I kept the dmm connected and hooked 12v bulb from positive battery to green wire of hall. hall was switching but light wouldn't work. then I serialed 2-18650 to 7.5v and got same result, hall would switch but bulb wouldn't turn on. if I connect bulb straight to battery it lights up.
the hall sensors cannot sink or source enough current to run an automotive bulb.

typically they can only do a few ma, to a few dozen ma.

the ss41 and ss411a only do about 20ma max.

an automotive bulb usually requires a few *amps* (about a thousand times as much as the hall sensor can handle). it might damage the hall sensor, but it can't light up the bulb.
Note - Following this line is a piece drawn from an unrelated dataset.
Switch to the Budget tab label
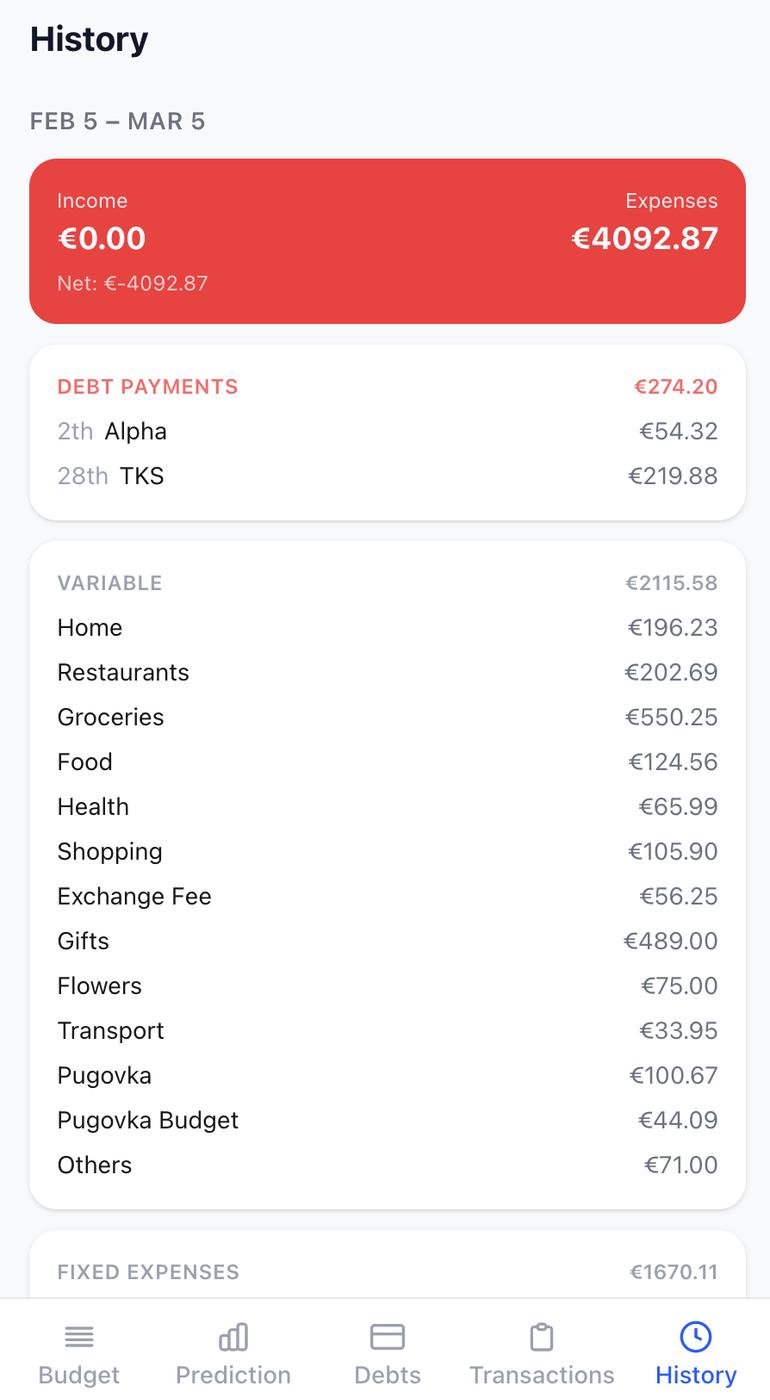 pos(79,1375)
you mgiht be able to use a low-power led, that uses no more than 20ma *max*, but almost any incandescent i know of (including little tiny old grain-of-wheat bulbs) will use up to several times that, and even if they work, they're overloading the hall's output and damaging it.





so...what it comes down to is that if you *really* want to knwo if the hall is working, either connect the signal lines to the powered-on motor controller so it's pullups will do the job, *or* use an external 5kohm to 10kohm resistor from hall signal wire under test to your 5v power source.


if you don't do that, you can't *really* know for sure that the halls are working correctly.